Обликом оно напоминало песчаную дюну с пологим наветренным и крутым подветренным склонами, с дугообразным гребнем на вершине. Эта гора была повыше соседей и более узкой в основании. Необычен был и цвет песка — багрово-красный, нездоровый, вызывающий отвращение. Необычная говорливая дюна двигалась тем же способом, что и гуляющие по пустыне барханы, — перемещая свою массу с пологого на более обрывистый склон, при этом песчинки совершали кругообразные движения и ссыпались сбоку, то есть нарастал сначала один язык, затем другой. Передний фронт сыпучей массы через какое-то время становился ее тылом, затем серединой… Так она и двигалась, подобно медленно, однако неотвратимо и грозно вращающемуся колесу.
У страшной дюны не было рук, ног, каких-нибудь хватательных и выступающих приспособлений.
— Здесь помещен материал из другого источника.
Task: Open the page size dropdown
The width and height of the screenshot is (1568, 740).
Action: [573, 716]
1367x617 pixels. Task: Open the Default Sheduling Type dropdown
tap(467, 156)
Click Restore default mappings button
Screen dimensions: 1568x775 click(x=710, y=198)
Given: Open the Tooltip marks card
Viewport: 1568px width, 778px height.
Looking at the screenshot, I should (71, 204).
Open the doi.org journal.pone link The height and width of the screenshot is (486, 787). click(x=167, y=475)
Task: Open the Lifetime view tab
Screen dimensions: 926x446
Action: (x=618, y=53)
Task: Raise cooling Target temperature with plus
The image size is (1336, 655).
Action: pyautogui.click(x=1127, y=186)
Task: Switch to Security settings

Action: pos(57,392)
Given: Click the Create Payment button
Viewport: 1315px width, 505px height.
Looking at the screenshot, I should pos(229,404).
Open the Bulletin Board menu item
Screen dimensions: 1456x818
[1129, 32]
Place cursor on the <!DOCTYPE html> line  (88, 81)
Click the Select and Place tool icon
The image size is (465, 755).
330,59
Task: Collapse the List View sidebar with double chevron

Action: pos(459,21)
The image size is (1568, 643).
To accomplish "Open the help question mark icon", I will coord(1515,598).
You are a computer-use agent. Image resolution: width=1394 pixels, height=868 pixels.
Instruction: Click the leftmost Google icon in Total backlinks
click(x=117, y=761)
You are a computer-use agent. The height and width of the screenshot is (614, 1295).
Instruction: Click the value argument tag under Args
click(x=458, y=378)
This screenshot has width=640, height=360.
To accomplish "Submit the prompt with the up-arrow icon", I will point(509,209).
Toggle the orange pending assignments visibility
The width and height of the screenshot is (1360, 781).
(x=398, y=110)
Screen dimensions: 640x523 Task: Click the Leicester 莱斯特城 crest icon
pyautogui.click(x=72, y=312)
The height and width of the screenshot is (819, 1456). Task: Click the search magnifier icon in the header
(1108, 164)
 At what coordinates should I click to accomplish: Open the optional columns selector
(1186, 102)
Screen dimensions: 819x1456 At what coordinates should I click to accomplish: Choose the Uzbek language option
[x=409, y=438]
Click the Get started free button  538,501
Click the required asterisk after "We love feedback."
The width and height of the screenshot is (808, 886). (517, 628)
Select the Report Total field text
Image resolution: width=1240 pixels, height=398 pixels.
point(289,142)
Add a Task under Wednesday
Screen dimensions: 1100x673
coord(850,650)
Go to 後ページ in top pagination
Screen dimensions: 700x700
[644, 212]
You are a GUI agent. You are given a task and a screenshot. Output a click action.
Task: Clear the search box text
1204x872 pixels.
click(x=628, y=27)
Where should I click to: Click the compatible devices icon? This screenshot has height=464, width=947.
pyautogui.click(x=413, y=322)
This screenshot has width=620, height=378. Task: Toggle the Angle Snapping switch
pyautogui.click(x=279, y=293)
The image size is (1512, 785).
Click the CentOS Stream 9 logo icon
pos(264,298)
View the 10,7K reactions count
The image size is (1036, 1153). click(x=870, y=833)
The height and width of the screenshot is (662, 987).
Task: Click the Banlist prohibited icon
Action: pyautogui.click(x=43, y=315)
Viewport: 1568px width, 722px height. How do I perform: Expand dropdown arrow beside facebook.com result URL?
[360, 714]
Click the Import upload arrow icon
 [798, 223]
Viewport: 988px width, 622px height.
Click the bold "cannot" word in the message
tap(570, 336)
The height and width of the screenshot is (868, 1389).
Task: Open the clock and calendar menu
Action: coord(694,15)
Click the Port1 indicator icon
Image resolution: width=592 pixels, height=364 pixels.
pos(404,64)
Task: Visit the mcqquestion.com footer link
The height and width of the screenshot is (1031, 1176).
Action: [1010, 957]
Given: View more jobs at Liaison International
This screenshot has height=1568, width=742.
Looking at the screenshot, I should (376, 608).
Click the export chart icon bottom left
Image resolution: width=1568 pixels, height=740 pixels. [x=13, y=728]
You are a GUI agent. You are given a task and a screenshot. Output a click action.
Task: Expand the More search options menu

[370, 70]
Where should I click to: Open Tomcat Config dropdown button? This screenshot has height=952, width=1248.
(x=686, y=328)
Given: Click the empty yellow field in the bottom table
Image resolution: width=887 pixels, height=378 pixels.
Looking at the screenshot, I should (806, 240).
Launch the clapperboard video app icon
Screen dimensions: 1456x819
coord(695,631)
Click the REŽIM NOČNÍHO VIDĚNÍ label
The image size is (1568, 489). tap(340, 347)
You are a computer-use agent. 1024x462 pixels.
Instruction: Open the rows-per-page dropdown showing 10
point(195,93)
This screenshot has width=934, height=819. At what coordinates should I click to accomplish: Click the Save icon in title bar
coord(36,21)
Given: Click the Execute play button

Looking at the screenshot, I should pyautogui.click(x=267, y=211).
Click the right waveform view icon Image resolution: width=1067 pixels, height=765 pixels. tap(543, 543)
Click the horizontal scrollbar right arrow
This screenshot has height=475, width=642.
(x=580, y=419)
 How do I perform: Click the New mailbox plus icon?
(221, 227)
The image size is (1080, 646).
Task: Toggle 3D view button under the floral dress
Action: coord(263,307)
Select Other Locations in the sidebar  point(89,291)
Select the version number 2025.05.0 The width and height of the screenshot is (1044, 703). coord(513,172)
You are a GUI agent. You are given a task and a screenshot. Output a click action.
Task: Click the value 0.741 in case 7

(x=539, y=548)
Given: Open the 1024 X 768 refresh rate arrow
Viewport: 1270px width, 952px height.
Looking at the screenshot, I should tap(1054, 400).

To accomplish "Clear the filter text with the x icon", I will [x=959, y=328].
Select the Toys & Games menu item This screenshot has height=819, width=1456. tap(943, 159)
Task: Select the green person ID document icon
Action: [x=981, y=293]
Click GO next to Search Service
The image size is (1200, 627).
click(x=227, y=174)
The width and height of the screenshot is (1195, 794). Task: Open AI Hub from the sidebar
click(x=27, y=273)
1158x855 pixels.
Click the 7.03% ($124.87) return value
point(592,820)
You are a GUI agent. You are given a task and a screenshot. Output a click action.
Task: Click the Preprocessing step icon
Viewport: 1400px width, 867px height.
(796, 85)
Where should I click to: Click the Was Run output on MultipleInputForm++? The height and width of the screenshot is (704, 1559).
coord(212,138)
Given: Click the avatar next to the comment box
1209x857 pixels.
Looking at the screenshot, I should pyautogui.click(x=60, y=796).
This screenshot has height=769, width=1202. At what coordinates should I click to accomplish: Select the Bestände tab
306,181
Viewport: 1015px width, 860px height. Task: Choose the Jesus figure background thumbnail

Она давила своей тяжестью, налегала всей массой. Правда, время от времени сыпучее чудовище энергично выпускало длинные, похожие на щупальца языки песка. Более всего путешественников сразил неестественный цвет запевшего монстра: чем далее, тем отчетливее одухотворенная дюна наливалась болезненной краснотой. Теперь особенно ясно ощущались доходящие до точки кипения ненависть и жажда мести, которыми жила эта песчаная жуть.